* [WORK INSTRUCTIONS]: Output exactly the lines from the one holding "bolesna ili bolestna (45, 2053)" through the final line of the entries.

[Saved entries]
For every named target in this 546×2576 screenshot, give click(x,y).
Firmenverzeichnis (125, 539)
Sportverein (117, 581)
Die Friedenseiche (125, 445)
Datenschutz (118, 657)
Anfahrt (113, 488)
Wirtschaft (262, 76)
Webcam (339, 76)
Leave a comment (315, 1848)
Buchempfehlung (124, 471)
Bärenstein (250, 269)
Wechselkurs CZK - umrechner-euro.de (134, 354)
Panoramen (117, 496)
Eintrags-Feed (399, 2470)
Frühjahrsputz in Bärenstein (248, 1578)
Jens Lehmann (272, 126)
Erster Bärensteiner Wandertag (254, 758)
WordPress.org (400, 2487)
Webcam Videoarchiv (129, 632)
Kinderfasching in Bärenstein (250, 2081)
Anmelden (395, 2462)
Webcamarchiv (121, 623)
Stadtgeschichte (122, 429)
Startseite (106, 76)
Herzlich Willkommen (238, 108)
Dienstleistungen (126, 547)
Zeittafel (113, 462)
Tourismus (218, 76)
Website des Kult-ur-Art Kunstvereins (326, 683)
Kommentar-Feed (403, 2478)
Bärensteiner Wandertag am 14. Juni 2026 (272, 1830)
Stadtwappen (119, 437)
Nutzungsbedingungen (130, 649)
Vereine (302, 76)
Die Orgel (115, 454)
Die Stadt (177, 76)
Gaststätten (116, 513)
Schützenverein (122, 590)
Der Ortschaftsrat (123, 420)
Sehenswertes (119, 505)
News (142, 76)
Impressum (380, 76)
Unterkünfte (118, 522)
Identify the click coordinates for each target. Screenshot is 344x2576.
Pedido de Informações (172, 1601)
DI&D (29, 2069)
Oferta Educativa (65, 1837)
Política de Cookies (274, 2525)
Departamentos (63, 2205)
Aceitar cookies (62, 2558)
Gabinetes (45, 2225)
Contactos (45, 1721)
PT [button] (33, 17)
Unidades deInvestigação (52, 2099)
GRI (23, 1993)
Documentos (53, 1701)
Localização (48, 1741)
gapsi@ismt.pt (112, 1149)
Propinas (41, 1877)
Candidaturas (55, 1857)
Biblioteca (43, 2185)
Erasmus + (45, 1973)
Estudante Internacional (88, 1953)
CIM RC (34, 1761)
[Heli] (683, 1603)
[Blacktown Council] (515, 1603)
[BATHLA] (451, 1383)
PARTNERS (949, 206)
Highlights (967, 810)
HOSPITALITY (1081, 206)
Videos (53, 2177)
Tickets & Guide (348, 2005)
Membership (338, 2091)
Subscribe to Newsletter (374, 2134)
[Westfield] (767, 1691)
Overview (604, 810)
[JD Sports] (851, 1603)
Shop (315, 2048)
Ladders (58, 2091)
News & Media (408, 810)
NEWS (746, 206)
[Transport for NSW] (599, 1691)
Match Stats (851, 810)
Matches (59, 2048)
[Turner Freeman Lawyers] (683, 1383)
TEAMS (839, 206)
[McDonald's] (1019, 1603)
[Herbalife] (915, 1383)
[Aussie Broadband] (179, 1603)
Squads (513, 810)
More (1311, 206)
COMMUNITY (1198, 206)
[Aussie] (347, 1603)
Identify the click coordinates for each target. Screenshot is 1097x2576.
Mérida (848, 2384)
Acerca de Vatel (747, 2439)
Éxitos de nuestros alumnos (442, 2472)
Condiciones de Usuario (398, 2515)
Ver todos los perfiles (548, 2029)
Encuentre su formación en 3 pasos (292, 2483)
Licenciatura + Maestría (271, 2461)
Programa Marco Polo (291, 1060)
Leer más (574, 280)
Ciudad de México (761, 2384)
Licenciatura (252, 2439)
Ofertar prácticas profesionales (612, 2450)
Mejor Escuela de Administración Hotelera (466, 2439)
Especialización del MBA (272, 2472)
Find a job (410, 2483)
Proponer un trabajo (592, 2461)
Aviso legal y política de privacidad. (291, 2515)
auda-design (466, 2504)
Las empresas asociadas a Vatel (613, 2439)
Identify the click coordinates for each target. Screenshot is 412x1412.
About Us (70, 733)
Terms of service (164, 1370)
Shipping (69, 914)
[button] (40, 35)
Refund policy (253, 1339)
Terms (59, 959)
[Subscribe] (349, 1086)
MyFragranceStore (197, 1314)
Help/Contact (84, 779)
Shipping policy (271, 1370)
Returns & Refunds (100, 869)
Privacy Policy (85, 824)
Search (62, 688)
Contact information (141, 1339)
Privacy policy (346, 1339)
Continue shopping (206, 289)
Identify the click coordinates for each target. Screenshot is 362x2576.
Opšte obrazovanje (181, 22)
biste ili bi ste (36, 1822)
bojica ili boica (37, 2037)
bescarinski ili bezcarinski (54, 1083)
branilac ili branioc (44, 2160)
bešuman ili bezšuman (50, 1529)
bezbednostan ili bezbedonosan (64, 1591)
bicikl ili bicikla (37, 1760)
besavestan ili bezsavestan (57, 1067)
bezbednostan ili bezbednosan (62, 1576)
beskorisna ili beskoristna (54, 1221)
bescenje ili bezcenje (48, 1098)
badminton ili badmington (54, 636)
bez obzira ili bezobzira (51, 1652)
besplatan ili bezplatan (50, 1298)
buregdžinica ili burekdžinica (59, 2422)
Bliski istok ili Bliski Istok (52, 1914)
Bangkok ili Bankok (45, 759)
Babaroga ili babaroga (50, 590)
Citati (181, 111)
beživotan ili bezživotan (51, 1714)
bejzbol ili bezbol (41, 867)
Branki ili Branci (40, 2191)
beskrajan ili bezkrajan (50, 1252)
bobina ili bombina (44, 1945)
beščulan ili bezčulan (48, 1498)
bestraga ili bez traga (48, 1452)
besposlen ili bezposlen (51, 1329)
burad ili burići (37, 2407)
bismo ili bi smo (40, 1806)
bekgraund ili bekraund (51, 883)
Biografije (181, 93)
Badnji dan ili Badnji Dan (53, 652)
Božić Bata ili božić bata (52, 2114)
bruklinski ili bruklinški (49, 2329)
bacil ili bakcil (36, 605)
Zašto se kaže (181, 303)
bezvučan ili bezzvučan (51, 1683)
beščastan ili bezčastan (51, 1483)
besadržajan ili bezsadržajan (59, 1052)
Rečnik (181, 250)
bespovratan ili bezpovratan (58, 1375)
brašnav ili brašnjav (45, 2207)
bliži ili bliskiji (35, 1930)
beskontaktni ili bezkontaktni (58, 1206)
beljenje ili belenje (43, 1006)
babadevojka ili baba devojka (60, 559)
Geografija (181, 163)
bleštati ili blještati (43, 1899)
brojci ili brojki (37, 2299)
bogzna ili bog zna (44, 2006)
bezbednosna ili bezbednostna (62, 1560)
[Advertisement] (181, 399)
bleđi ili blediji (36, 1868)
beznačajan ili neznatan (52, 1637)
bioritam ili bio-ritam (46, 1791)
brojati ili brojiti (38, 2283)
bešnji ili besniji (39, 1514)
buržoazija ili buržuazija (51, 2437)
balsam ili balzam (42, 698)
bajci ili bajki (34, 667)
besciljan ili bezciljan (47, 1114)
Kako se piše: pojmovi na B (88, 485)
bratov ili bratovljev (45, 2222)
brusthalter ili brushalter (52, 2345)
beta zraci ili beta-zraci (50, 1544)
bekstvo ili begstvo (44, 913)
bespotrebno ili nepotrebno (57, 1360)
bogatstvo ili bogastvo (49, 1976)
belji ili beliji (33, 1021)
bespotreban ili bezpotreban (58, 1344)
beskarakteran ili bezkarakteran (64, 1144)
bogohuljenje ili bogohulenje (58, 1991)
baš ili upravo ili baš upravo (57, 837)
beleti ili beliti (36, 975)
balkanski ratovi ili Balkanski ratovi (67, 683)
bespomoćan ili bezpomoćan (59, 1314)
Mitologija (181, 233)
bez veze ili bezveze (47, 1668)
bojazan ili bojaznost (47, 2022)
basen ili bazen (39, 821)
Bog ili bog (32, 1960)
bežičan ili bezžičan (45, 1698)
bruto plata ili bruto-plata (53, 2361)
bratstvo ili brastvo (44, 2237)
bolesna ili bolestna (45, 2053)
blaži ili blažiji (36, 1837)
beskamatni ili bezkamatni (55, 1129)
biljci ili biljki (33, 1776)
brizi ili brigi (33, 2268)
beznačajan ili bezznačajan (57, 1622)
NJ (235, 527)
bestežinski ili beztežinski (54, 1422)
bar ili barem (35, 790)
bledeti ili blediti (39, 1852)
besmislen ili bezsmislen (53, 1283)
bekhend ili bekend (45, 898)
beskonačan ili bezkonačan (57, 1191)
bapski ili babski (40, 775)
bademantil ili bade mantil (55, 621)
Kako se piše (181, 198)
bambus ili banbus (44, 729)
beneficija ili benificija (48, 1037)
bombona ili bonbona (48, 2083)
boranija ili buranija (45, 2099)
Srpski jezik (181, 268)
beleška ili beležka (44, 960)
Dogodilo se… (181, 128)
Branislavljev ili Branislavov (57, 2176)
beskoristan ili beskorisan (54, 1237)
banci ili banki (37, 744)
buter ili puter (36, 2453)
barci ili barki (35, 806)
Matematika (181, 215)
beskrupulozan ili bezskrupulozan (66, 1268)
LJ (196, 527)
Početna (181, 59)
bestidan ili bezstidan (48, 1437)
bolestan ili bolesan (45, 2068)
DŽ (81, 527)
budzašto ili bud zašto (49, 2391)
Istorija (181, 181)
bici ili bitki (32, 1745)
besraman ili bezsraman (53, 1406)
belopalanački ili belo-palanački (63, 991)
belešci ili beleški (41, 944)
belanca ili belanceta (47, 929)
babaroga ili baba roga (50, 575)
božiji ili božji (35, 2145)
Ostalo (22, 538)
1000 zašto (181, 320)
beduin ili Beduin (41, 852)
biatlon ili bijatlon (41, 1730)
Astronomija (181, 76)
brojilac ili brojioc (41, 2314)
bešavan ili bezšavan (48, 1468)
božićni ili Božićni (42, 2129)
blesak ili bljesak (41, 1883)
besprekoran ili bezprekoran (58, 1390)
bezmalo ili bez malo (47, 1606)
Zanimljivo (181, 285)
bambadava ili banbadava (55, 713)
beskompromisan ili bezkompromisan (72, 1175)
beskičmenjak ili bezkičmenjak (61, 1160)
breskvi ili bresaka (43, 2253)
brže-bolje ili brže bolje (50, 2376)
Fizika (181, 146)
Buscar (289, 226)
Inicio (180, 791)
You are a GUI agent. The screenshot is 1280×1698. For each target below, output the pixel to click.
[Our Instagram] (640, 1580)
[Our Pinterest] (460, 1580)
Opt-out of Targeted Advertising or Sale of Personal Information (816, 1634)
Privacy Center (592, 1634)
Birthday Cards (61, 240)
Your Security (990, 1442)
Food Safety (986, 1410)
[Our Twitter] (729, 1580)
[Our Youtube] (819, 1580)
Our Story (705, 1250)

* [ANSWER FOR THIS EXERCISE]:
bolesna ili bolestna (45, 2053)
blaži ili blažiji (36, 1837)
beskamatni ili bezkamatni (55, 1129)
biljci ili biljki (33, 1776)
brizi ili brigi (33, 2268)
beznačajan ili bezznačajan (57, 1622)
NJ (235, 527)
bestežinski ili beztežinski (54, 1422)
bar ili barem (35, 790)
bledeti ili blediti (39, 1852)
besmislen ili bezsmislen (53, 1283)
bekhend ili bekend (45, 898)
beskonačan ili bezkonačan (57, 1191)
bapski ili babski (40, 775)
bademantil ili bade mantil (55, 621)
Kako se piše (181, 198)
bambus ili banbus (44, 729)
beneficija ili benificija (48, 1037)
bombona ili bonbona (48, 2083)
boranija ili buranija (45, 2099)
Srpski jezik (181, 268)
beleška ili beležka (44, 960)
Dogodilo se… (181, 128)
Branislavljev ili Branislavov (57, 2176)
beskoristan ili beskorisan (54, 1237)
banci ili banki (37, 744)
buter ili puter (36, 2453)
barci ili barki (35, 806)
Matematika (181, 215)
beskrupulozan ili bezskrupulozan (66, 1268)
LJ (196, 527)
Početna (181, 59)
bestidan ili bezstidan (48, 1437)
bolestan ili bolesan (45, 2068)
DŽ (81, 527)
budzašto ili bud zašto (49, 2391)
Istorija (181, 181)
bici ili bitki (32, 1745)
besraman ili bezsraman (53, 1406)
belopalanački ili belo-palanački (63, 991)
belešci ili beleški (41, 944)
belanca ili belanceta (47, 929)
babaroga ili baba roga (50, 575)
božiji ili božji (35, 2145)
Ostalo (22, 538)
1000 zašto (181, 320)
beduin ili Beduin (41, 852)
biatlon ili bijatlon (41, 1730)
Astronomija (181, 76)
brojilac ili brojioc (41, 2314)
bešavan ili bezšavan (48, 1468)
božićni ili Božićni (42, 2129)
blesak ili bljesak (41, 1883)
besprekoran ili bezprekoran (58, 1390)
bezmalo ili bez malo (47, 1606)
Zanimljivo (181, 285)
bambadava ili banbadava (55, 713)
beskompromisan ili bezkompromisan (72, 1175)
beskičmenjak ili bezkičmenjak (61, 1160)
breskvi ili bresaka (43, 2253)
brže-bolje ili brže bolje (50, 2376)
Fizika (181, 146)
Buscar (289, 226)
Inicio (180, 791)
You are a GUI agent. The screenshot is 1280×1698. For each target below, output the pixel to click.
[Our Instagram] (640, 1580)
[Our Pinterest] (460, 1580)
Opt-out of Targeted Advertising or Sale of Personal Information (816, 1634)
Privacy Center (592, 1634)
Birthday Cards (61, 240)
Your Security (990, 1442)
Food Safety (986, 1410)
[Our Twitter] (729, 1580)
[Our Youtube] (819, 1580)
Our Story (705, 1250)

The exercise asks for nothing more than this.